**EXERCISE DIRECTIONS:** Every line from the one with "Go to next page with right arrow" through the last line below should be repeated exactly; pictures stay out of the copy.
========================
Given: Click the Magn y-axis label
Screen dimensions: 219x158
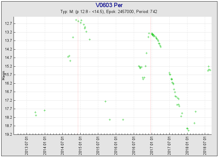Looking at the screenshot, I should (x=3, y=76).
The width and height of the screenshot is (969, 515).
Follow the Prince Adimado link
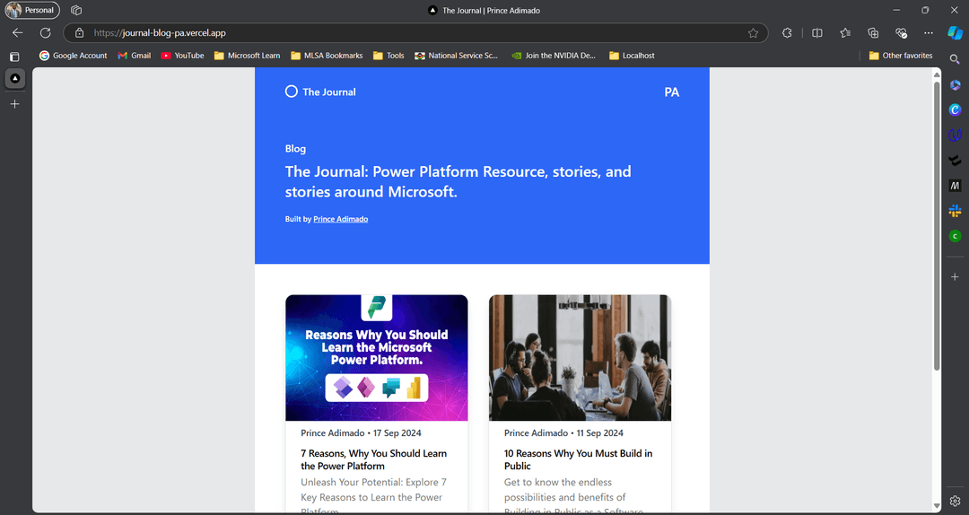click(340, 219)
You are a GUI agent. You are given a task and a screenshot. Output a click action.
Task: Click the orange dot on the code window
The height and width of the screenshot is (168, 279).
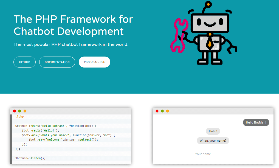pyautogui.click(x=25, y=111)
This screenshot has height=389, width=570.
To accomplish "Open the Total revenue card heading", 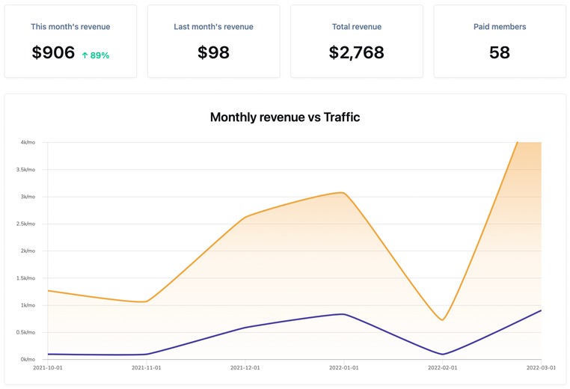I will [x=357, y=26].
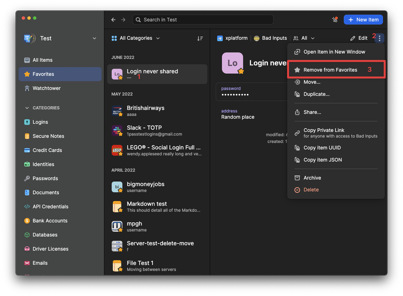Open the three-dot more actions menu
The image size is (403, 296).
(379, 38)
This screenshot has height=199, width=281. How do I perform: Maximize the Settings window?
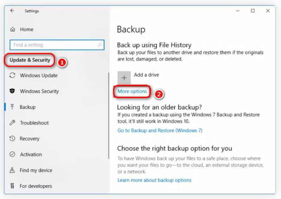click(x=253, y=11)
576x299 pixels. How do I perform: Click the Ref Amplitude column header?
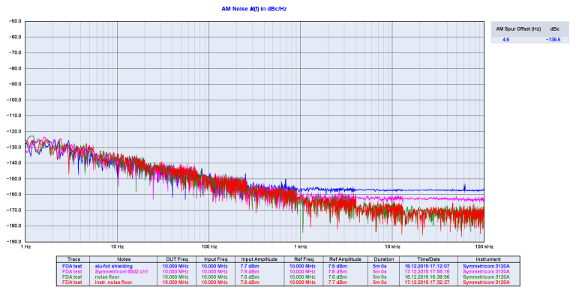pyautogui.click(x=345, y=259)
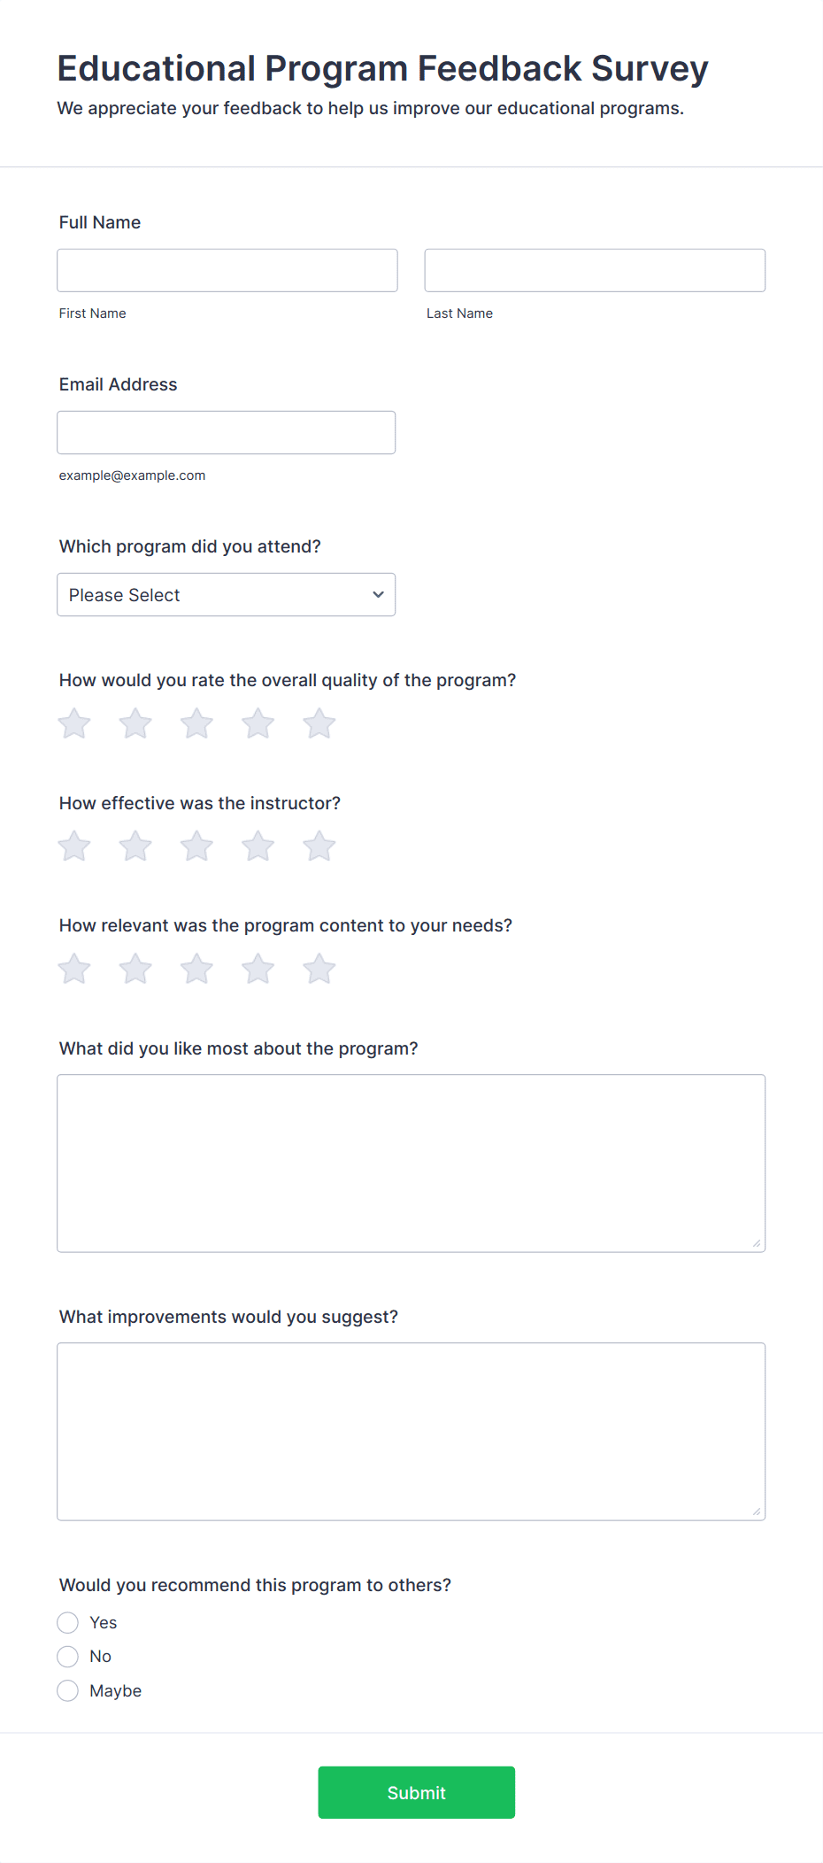The width and height of the screenshot is (823, 1863).
Task: Choose four stars for instructor effectiveness
Action: click(x=258, y=846)
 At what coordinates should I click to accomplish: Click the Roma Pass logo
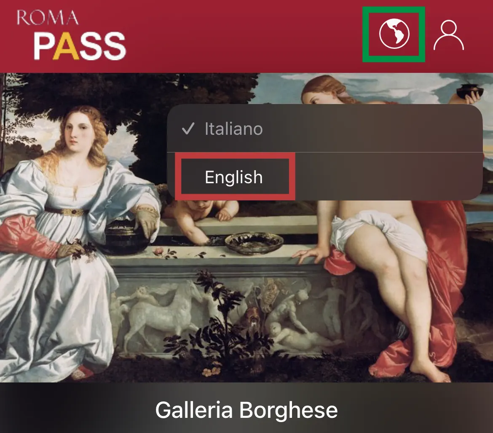tap(71, 35)
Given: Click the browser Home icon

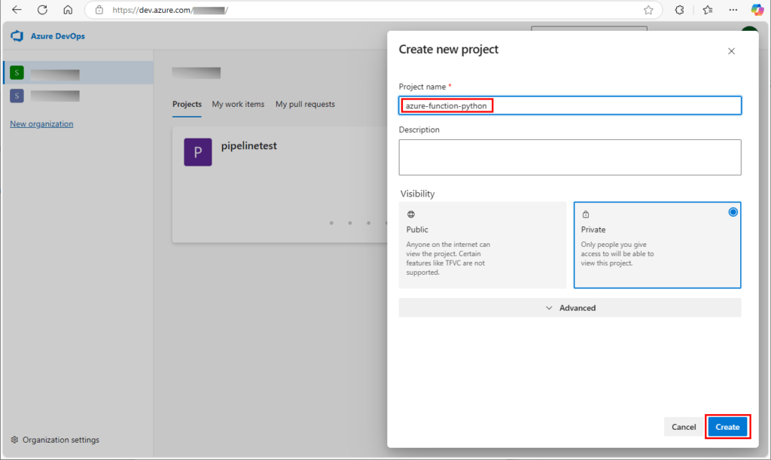Looking at the screenshot, I should click(68, 10).
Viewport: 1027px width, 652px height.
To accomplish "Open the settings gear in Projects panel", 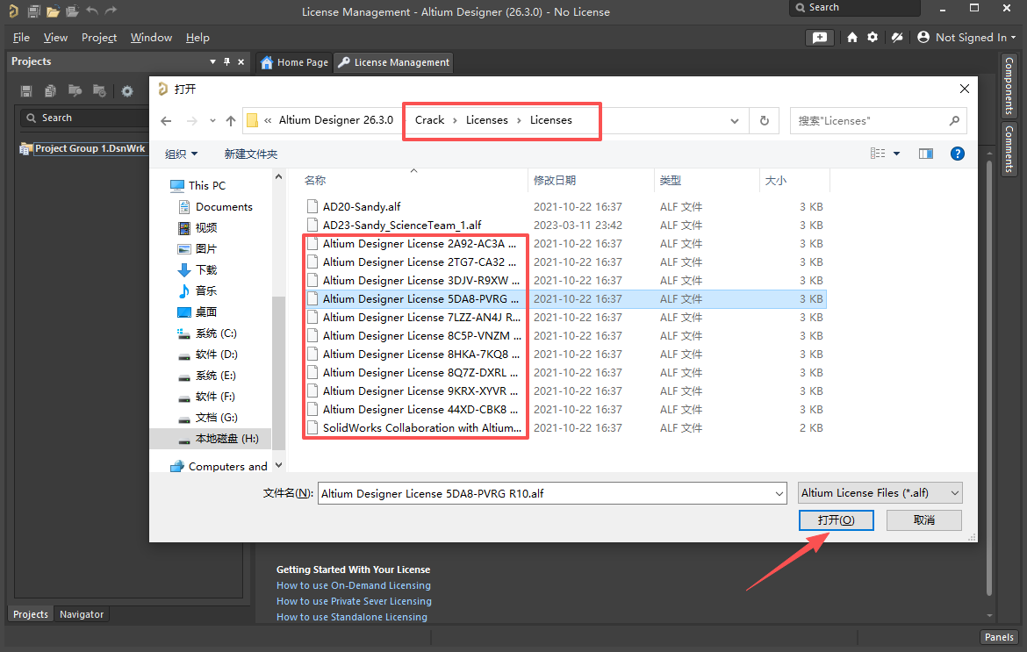I will pyautogui.click(x=127, y=91).
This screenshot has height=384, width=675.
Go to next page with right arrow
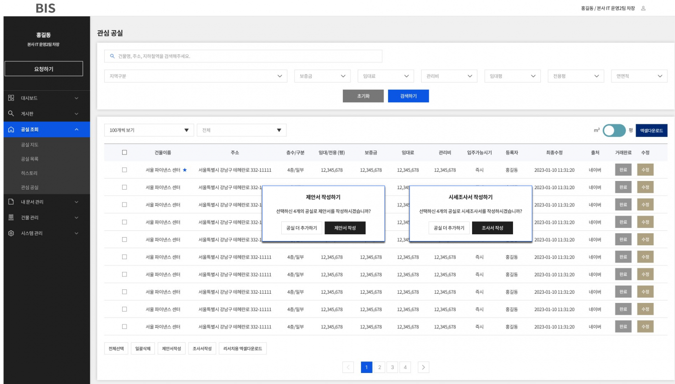(x=423, y=368)
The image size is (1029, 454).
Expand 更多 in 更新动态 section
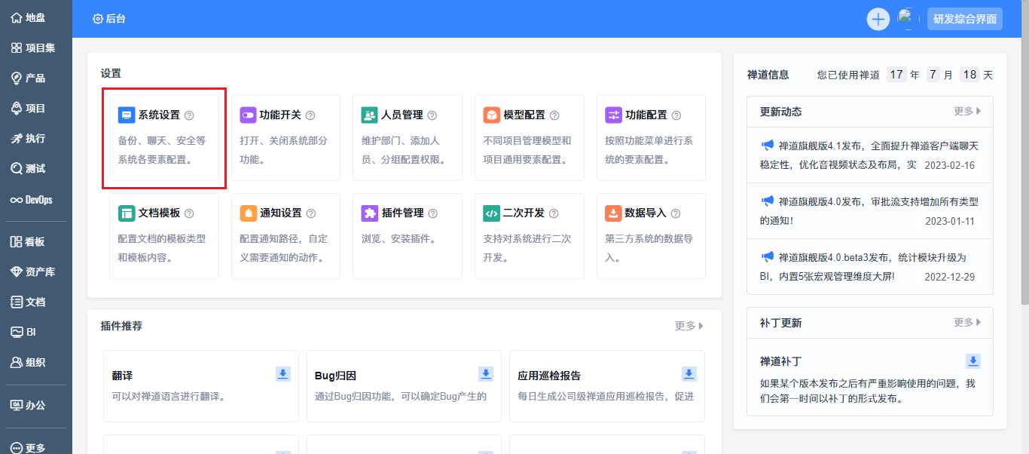coord(967,112)
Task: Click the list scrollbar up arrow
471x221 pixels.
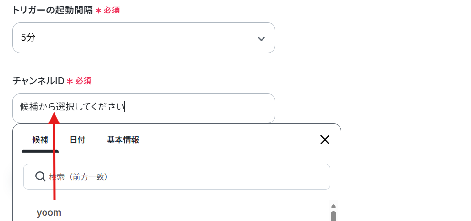Action: (x=333, y=206)
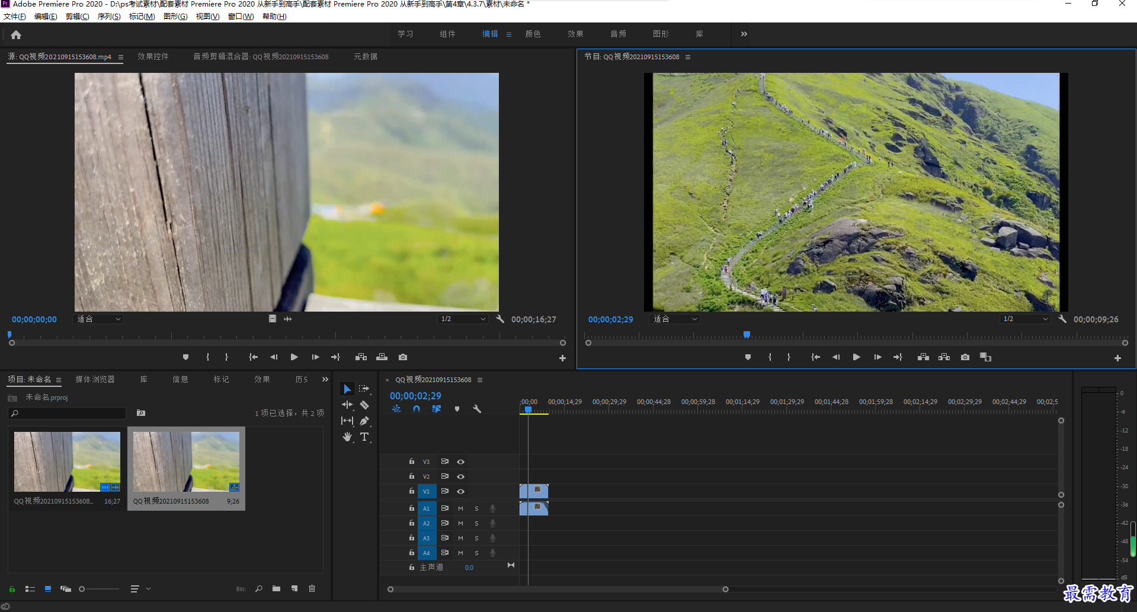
========================
**TASK SOLUTION:**
Go to next page with right arrow
(x=423, y=368)
The image size is (1029, 454).
Expand 更多 in 更新动态 section
coord(967,112)
Task: Click the list scrollbar up arrow
471x221 pixels.
Action: (x=333, y=206)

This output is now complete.